José María
Sánchez Galera
Revista Nuestro Tiempo
Hace tres décadas, Luis Alberto de Cuenca, en El héroe y sus máscaras (Mondadori, 1991), observaba al héroe a lo largo de toda su vida, con sus detalles, matices y contradicciones, en un recorrido por la literatura e historia antigua y medieval (y reelaboraciones o reinterpretaciones modernas de los clásicos), desde Gilgamesh, Hércules, Julio César u Homero hasta los bizantinos y los cruzados; estos últimos, héroes de una humanidad más resaltada.
Sus defectos son pecados y sus virtudes, reflejos de santidad. Quizá aquí hallemos el nudo gordiano, en la comparación entre los héroes de la Antigüedad gentil y los del Medievo cristiano.
Por eso toda la leyenda artúrica está repleta de lucha ascética.
Un contrapunto: el héroe cristiano. El héroe cristiano medieval, el caballero, es quizá el héroe “por antonomasia, porque ha sido el más excelso, el más acabado”, de acuerdo con García-Máiquez. Su código de conducta “con ciertos paralelismos con el código del samurái, como advertía Inazo Nitobe en Bushido: The Soul of Japan (Leeds & Biddle, 1899)”está regido por una exigencia moral superior a la destreza con las armas, a su formación intelectual y a sus gestas.
El caballero es, en primer lugar, un buen cristiano. Por eso Rodrigo Díaz de Vivar comienza el día rezando y asistiendo a misa, según el Cantar. Por eso toda la leyenda artúrica está repleta de lucha ascética, y por eso el respeto a las mujeres cobra más importancia que la victoria sobre el enemigo.
Por eso, el romancero castellano está trufado de referencias al regio desliz lujurioso que acarreó la derrota de Guadalete y la perdición de la España visigoda; si el caballero no sigue los senderos de Dios, de nada le sirven su corcel, su loriga, su espada.
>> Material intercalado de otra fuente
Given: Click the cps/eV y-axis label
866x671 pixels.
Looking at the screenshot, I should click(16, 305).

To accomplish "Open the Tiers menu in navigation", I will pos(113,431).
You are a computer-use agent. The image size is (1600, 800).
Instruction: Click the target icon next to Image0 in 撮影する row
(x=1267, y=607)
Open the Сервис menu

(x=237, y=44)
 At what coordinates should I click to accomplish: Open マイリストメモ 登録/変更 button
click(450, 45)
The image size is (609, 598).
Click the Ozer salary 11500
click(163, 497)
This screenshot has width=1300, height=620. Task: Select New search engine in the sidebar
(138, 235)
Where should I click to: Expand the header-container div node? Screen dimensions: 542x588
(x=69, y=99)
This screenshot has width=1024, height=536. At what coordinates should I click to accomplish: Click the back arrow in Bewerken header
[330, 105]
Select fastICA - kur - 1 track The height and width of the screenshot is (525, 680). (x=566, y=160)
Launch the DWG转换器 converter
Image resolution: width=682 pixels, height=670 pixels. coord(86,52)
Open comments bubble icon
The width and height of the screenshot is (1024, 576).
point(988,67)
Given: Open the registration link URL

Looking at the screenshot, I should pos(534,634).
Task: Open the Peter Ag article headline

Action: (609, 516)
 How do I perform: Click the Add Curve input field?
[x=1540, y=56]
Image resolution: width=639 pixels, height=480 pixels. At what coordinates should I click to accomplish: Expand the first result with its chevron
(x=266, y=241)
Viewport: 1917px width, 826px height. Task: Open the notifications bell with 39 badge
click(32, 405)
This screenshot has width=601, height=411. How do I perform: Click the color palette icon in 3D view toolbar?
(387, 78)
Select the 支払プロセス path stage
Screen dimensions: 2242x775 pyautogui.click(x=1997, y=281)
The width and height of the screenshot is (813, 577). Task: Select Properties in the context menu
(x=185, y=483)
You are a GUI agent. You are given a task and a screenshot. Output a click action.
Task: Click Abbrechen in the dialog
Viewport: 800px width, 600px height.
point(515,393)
En palabras de Victoria Hernández, profesora de Literatura y coordinadora en el grado de Humanidades de la Universidad Francisco de Vitoria, la cristianización del héroe supone una apuesta “por las virtudes de la caridad y la misericordia”. Para Hernández, “el héroe es un hombre que se eleva sobre sí mismo, sobre las miserias humanas y las trasciende en busca del bien común”.
El caballero cristiano tiene algo de eremita y mucho de enamorado. De ahí que, a pesar del trazo satírico de Cervantes, Alonso Quijano asegure que la apetecible labriega Aldonza Lorenzo es la “señora de sus pensamientos”. Como anotaba José Ortega y Gasset, no resulta casual que la corte papal de Aviñón fuese un vórtice del amor cortés. Y ese amor cortés es la fuerza que Dante y Petrarca, e incluso el arcipreste Juan Ruiz, reconocen como motor de la vida y señal de la verdad y belleza de Dios.